Раздался один удар колокола. Прошла склянка (полчаса).
"Она не выйдет", - с грустью подумал мичман, посматривая на выход из капитанской каюты, и вдруг замер...
Маленькая грациозная фигурка пассажирки, словно волшебная тень, показалась на палубе и поднялась на мостик.
В первую секунду мичман оцепенел от восторга и без движения стоял у компаса. Все мысли разом выскочили у него из головы.
А она приблизилась к нему совсем близко, так что свет от компаса освещал ее хорошенькое личико, и спросила своим бархатным голосом:
- Я не помешаю вам, Владимир Алексеич, если несколько минут постою на мостике? Капитан ведь спит? - лукаво прибавила она.
Она помешает?! Может же прийти такая нелепая мысль в голову?
И вместо ответа мичман глядел на нее, как очарованный.
- Вы... помешать? - наконец, прошептал он.

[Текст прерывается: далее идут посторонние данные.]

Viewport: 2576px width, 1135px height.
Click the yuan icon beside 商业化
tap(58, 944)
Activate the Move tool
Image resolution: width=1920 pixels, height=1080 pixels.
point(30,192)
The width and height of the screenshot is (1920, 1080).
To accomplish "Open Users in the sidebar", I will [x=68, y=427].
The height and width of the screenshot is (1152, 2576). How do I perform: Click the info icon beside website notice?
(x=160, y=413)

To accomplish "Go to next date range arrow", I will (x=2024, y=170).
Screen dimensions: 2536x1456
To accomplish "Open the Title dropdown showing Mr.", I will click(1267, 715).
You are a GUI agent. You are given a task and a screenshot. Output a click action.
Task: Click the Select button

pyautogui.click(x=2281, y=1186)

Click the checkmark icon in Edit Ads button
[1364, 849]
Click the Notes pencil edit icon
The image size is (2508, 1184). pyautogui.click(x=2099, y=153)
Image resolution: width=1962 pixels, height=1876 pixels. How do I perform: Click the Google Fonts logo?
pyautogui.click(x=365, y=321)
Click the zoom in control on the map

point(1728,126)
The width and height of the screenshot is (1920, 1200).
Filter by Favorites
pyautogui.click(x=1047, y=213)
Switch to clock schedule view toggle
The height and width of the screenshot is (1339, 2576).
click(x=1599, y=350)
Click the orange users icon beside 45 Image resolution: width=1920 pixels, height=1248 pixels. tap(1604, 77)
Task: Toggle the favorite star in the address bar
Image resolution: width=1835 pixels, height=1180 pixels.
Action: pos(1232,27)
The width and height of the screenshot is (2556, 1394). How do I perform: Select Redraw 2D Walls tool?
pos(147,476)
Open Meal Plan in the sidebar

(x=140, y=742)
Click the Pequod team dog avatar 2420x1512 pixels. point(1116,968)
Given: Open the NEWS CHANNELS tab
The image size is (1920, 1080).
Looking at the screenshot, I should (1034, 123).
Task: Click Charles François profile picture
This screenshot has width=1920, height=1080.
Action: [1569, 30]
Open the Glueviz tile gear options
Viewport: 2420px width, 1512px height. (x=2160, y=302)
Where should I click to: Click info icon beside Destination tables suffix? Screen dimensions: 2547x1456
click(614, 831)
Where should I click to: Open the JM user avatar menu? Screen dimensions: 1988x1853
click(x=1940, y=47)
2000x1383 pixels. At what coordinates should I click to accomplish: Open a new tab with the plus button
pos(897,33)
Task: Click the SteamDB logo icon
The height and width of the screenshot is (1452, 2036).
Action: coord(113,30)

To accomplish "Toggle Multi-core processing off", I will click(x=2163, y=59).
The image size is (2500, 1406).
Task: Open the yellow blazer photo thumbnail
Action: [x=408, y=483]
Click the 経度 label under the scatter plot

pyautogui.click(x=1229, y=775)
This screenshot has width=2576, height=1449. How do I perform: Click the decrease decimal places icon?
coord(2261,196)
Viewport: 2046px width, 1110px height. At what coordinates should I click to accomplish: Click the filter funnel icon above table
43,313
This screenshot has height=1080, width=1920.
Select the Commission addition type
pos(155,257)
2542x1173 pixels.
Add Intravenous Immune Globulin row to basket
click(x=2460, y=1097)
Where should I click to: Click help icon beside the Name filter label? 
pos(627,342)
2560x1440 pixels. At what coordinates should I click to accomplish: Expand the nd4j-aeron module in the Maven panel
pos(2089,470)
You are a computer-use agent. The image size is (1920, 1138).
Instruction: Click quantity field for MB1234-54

Должно быть, в этих двух словах было вложено слишком много экспрессии, потому что пассажирка с некоторой тревогой взглянула на молодого мичмана и, отходя на конец мостика, проговорила:
- Здесь так хорошо... И что за славная ночь!
Она любовалась этой ночью, глядела на звездное небо, на воду и молчала.
Молчал и мичман, не спуская глаз с пассажирки. Так прошло несколько минут...
- Спокойной вахты, Владимир Алексеич! - вдруг проговорила пассажирка, делая движение, чтоб уходить.
- Как, вы уже уходите?.. Нет, ради бога... еще несколько минут... Я должен вам кое-что сказать, - испуганным и взволнованным шепотом проговорил он, подойдя к краю мостика, где стояла пассажирка.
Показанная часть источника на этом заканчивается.